# Excerpt provided
=== Begin Enclosure ===

What’s left of the world, in the upper Midwest anyway, is a stage for the Traveling Symphony, a ragtag caravan of performers in Station Eleven, a disjointed but at times transcendent 10-part adaptation of Emily St. John Mandel’s acclaimed novel. (The first three episodes, which crisscross a 20-year timeline, premiere Thursday, with the remainder dropping in batches over the next four weeks.)

Gael García Bernal in Station Eleven

Parrish Lewis/HBO Max

The series opens with an ill-fated production of King Lear (starring a short-lived Gael Garcia Bernal) on the night the world mostly ends, but Hamlet is the main event, metaphorically and literally, when the story picks up two decades later. Uniting these threads is Kirsten, first seen as a child actor (the terrific Matilda Lawler) left waiting in the wings as disaster looms, then in the future as the Symphony’s star player, currently headlining as the Melancholy Dane, played by Halt and Catch Fire‘s mercurial Mackenzie Davis.

=== End Enclosure ===

# Extracted data
=== Begin Enclosure ===

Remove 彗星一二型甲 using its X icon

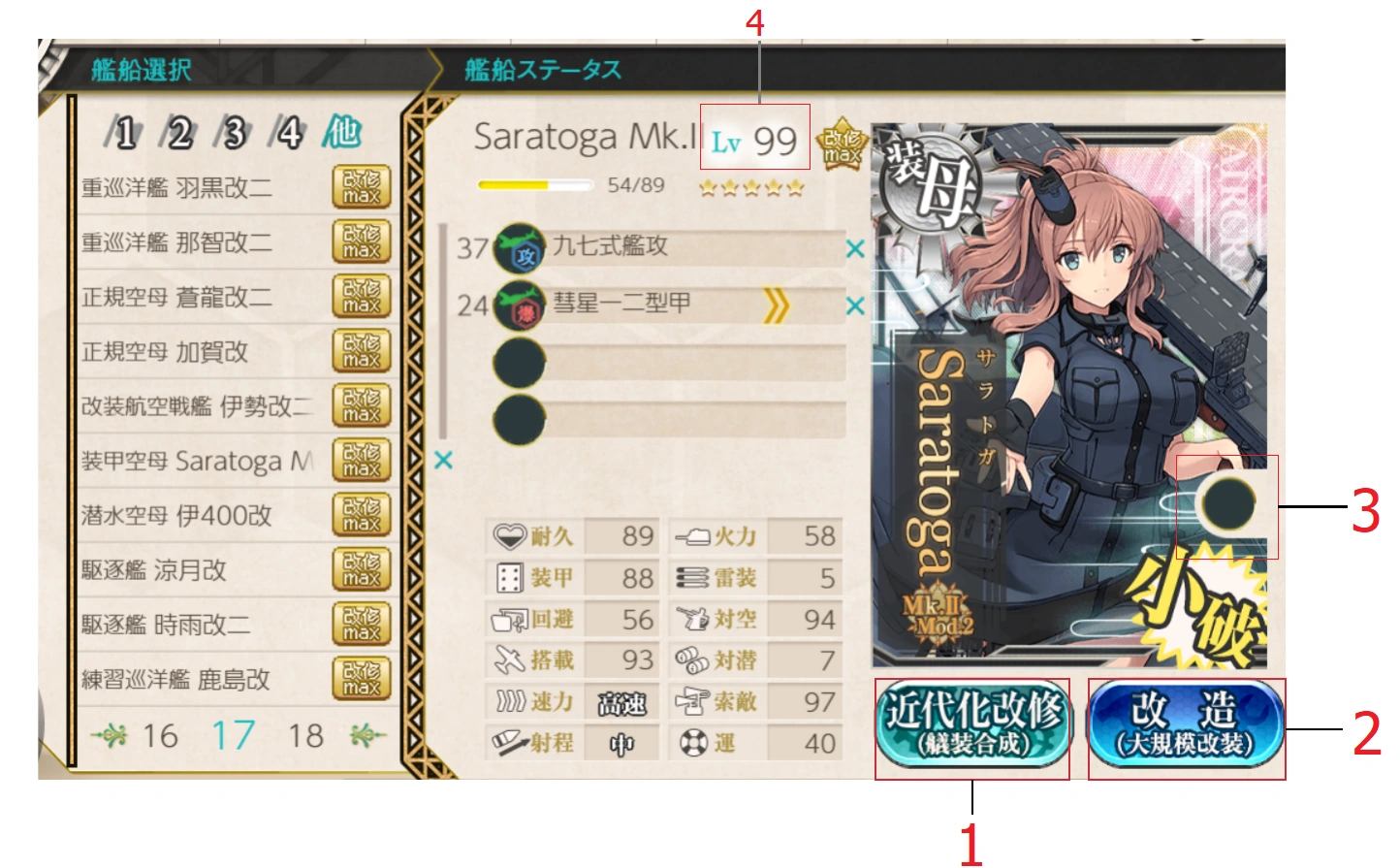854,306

=== End Enclosure ===
=== Begin Enclosure ===

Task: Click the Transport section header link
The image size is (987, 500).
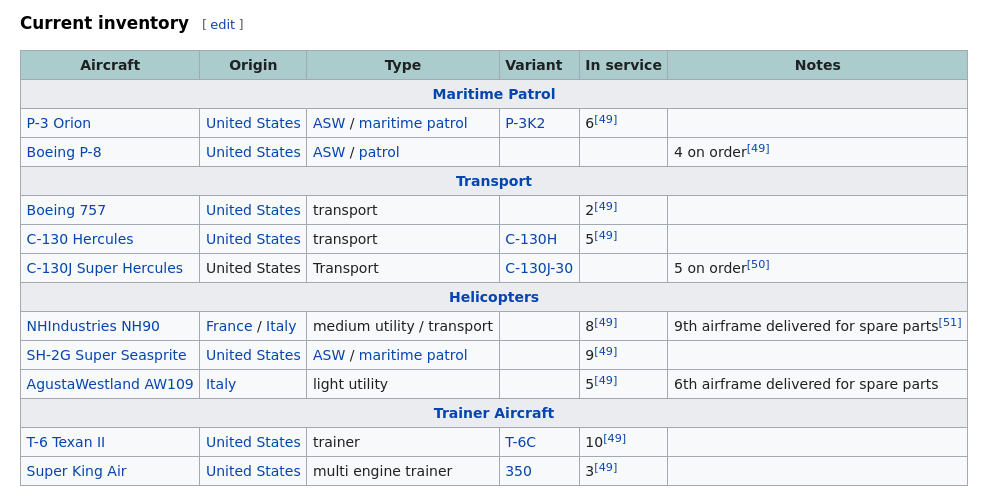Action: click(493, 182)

=== End Enclosure ===
=== Begin Enclosure ===

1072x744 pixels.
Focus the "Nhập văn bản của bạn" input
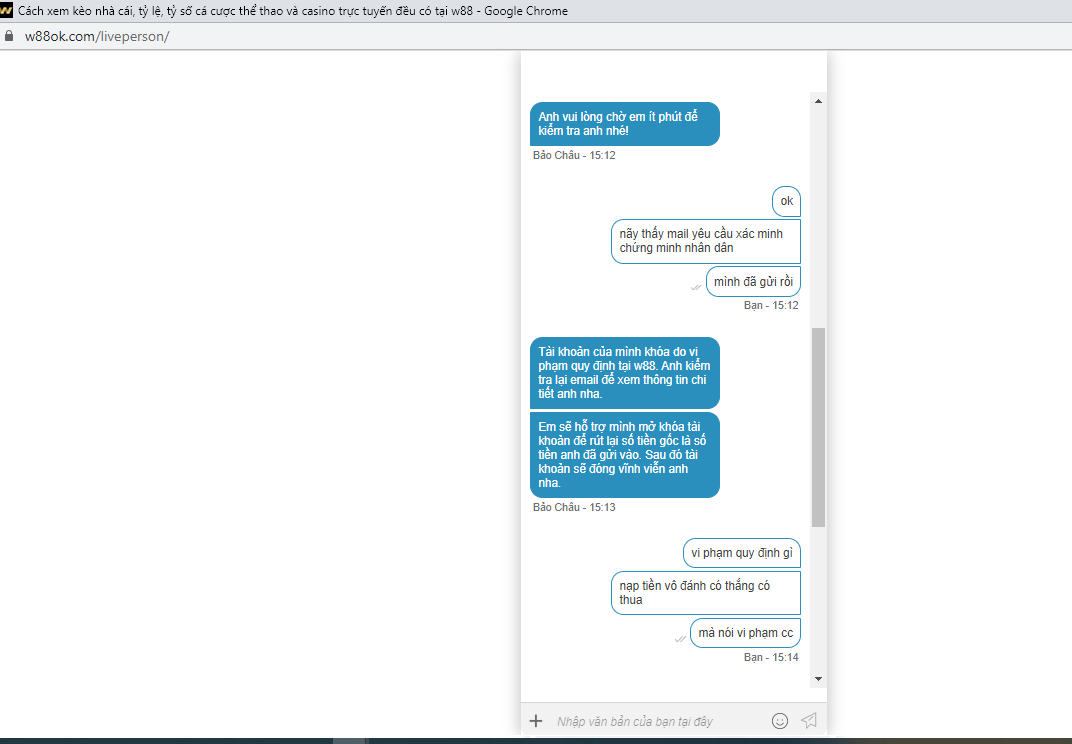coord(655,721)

=== End Enclosure ===

# Work request
Can you write out the Station Eleven review from "What’s left of" to "next four weeks.)", word for word?

# Exercise result
What’s left of the world, in the upper Midwest anyway, is a stage for the Traveling Symphony, a ragtag caravan of performers in Station Eleven, a disjointed but at times transcendent 10-part adaptation of Emily St. John Mandel’s acclaimed novel. (The first three episodes, which crisscross a 20-year timeline, premiere Thursday, with the remainder dropping in batches over the next four weeks.)